* TASK INSTRUCTIONS *
Switch every "coordinates" in the listing below to "position", and give the listing back with nothing else changed.

* PROVIDED RECORDS *

======

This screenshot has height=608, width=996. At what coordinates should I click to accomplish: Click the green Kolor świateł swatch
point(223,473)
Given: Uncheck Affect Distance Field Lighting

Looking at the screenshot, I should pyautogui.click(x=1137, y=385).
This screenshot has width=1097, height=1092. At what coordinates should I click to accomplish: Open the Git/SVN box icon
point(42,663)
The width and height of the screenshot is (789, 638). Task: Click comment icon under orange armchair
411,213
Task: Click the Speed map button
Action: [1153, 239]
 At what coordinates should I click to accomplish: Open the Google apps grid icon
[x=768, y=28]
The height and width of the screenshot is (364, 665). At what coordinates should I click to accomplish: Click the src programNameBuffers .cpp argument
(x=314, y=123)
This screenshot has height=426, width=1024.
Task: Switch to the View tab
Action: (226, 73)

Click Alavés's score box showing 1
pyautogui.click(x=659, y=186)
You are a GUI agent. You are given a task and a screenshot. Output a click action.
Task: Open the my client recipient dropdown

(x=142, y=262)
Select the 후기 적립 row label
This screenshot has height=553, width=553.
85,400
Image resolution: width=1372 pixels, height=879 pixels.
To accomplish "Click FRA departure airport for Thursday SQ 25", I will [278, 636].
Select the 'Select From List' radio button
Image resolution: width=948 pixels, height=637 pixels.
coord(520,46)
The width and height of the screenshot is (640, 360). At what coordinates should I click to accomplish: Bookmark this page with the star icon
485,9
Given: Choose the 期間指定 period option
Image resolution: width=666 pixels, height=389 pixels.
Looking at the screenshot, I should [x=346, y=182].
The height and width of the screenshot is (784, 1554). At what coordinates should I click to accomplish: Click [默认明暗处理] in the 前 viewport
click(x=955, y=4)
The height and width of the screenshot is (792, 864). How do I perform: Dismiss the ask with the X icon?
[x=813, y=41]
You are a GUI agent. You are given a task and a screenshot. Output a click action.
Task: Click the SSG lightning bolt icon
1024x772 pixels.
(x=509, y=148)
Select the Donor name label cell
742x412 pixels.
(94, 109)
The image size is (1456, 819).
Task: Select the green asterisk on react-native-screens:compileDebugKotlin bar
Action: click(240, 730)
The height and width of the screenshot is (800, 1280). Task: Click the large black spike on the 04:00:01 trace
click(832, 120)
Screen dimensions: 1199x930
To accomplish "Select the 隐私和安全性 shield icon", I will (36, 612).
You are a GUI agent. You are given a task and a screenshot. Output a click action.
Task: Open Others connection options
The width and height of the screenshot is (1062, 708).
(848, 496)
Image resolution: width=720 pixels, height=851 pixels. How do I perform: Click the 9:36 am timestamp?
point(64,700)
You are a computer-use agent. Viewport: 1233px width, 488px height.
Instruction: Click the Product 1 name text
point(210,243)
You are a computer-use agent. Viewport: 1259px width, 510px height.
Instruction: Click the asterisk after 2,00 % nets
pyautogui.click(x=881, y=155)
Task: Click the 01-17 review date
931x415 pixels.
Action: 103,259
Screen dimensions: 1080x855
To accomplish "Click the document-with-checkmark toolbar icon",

======

* THE OUTPUT *
This screenshot has height=608, width=996. At what position should I click to accomplish: Click the green Kolor świateł swatch
point(223,473)
Given: Uncheck Affect Distance Field Lighting

Looking at the screenshot, I should pyautogui.click(x=1137, y=385).
This screenshot has width=1097, height=1092. At what position should I click to accomplish: Open the Git/SVN box icon
point(42,663)
The width and height of the screenshot is (789, 638). Task: Click comment icon under orange armchair
411,213
Task: Click the Speed map button
Action: [1153, 239]
 At what position should I click to accomplish: Open the Google apps grid icon
[x=768, y=28]
The height and width of the screenshot is (364, 665). At what position should I click to accomplish: Click the src programNameBuffers .cpp argument
(x=314, y=123)
This screenshot has height=426, width=1024.
Task: Switch to the View tab
Action: (226, 73)

Click Alavés's score box showing 1
pyautogui.click(x=659, y=186)
You are a GUI agent. You are given a task and a screenshot. Output a click action.
Task: Open the my client recipient dropdown

(x=142, y=262)
Select the 후기 적립 row label
This screenshot has height=553, width=553.
85,400
Image resolution: width=1372 pixels, height=879 pixels.
To accomplish "Click FRA departure airport for Thursday SQ 25", I will [278, 636].
Select the 'Select From List' radio button
Image resolution: width=948 pixels, height=637 pixels.
coord(520,46)
The width and height of the screenshot is (640, 360). At what position should I click to accomplish: Bookmark this page with the star icon
485,9
Given: Choose the 期間指定 period option
Image resolution: width=666 pixels, height=389 pixels.
Looking at the screenshot, I should [x=346, y=182].
The height and width of the screenshot is (784, 1554). At what position should I click to accomplish: Click [默认明暗处理] in the 前 viewport
click(x=955, y=4)
The height and width of the screenshot is (792, 864). How do I perform: Dismiss the ask with the X icon?
[x=813, y=41]
You are a GUI agent. You are given a task and a screenshot. Output a click action.
Task: Click the SSG lightning bolt icon
1024x772 pixels.
(x=509, y=148)
Select the Donor name label cell
742x412 pixels.
(94, 109)
The image size is (1456, 819).
Task: Select the green asterisk on react-native-screens:compileDebugKotlin bar
Action: click(240, 730)
The height and width of the screenshot is (800, 1280). Task: Click the large black spike on the 04:00:01 trace
click(832, 120)
Screen dimensions: 1199x930
To accomplish "Select the 隐私和安全性 shield icon", I will (36, 612).
You are a GUI agent. You are given a task and a screenshot. Output a click action.
Task: Open Others connection options
The width and height of the screenshot is (1062, 708).
(848, 496)
Image resolution: width=720 pixels, height=851 pixels. How do I perform: Click the 9:36 am timestamp?
point(64,700)
You are a computer-use agent. Viewport: 1233px width, 488px height.
Instruction: Click the Product 1 name text
point(210,243)
You are a computer-use agent. Viewport: 1259px width, 510px height.
Instruction: Click the asterisk after 2,00 % nets
pyautogui.click(x=881, y=155)
Task: Click the 01-17 review date
931x415 pixels.
Action: 103,259
Screen dimensions: 1080x855
To accomplish "Click the document-with-checkmark toolbar icon",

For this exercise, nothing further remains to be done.